You need to cry and cry and cry....but it is hard being here in Japan.
Last year with Dad's death I didn't really cry until I was there in England in his house and talking to people who knew him and being in places he loved.
You need a good howl sooner or later.....can you get out into the countryside for a bit and howl at the moon???
When my mother died 15 years ago and I was here in Sapporo I went to a suburban park and sat in the bushes and howled.

PLEASE howl somewhere!

Jen B said...

Hey there, it seems like quite a few of us have received "the call" too early in our lives; I went through it too.

It's hard and unreal, and you muddle through each day even if you think you aren't.

Gentle thoughts to you and to your mum.

anchan said...

GW, I've been out of the loop for a week and dropped by to catch up... I'm so sorry. My tears are falling for you. Praying especially for you and your family xxx

Anonymous said...

I've been lurking on your blog for ages and I just wanted to send some love your way. I lost my aunt to cancer last year, and my dad has been fighting it for several years. Take care of yourself, do what you need to even if that is breaking down for a little while.

Corinne said...

I can't imagine how shite it must feel to be so far away :( I'm so glad your dad could help you work through some of it though. My thoughts are with you too.

Violet said...

I'm so sorry this is happening it's just not fair is it?

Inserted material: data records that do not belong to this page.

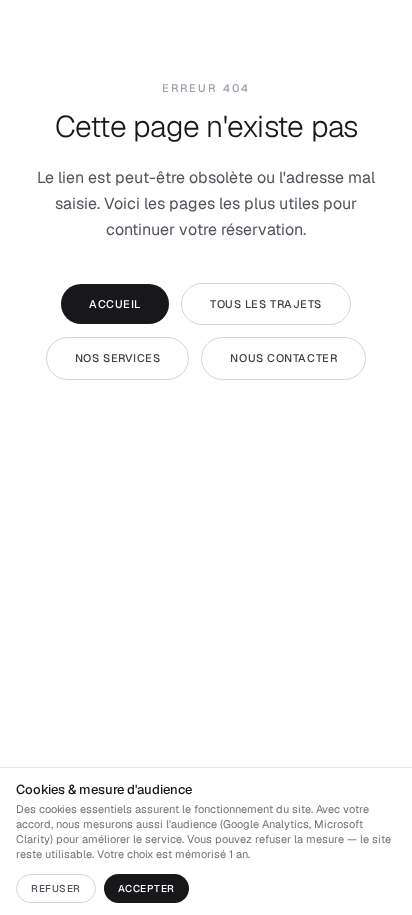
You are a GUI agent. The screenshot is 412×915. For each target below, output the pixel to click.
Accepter (146, 888)
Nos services (118, 358)
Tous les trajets (266, 304)
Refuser (56, 888)
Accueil (115, 304)
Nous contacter (283, 358)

There is no rhyme or reason to these things...
And thank you so much for taking the time to comment on my blog when you've got so much going on.
And yes, I guess little boys are the same everywhere although at the dinner table tonight when Hub said "I wonder what other parents do when their kids are like this", I found myself saying "I don't think other kids are this bad"....

Lisa said...

I'm so sorry to hear this - my thoughts are with you and your family.

Kaba said...

So so sorry for you. I went through it last year with my grandma. Though it happened almost a year ago I still find myself starting to cry out of the blue. I can't imagine how much harder it must be with your mom. My heart goes out to you. All the strength in the world to you.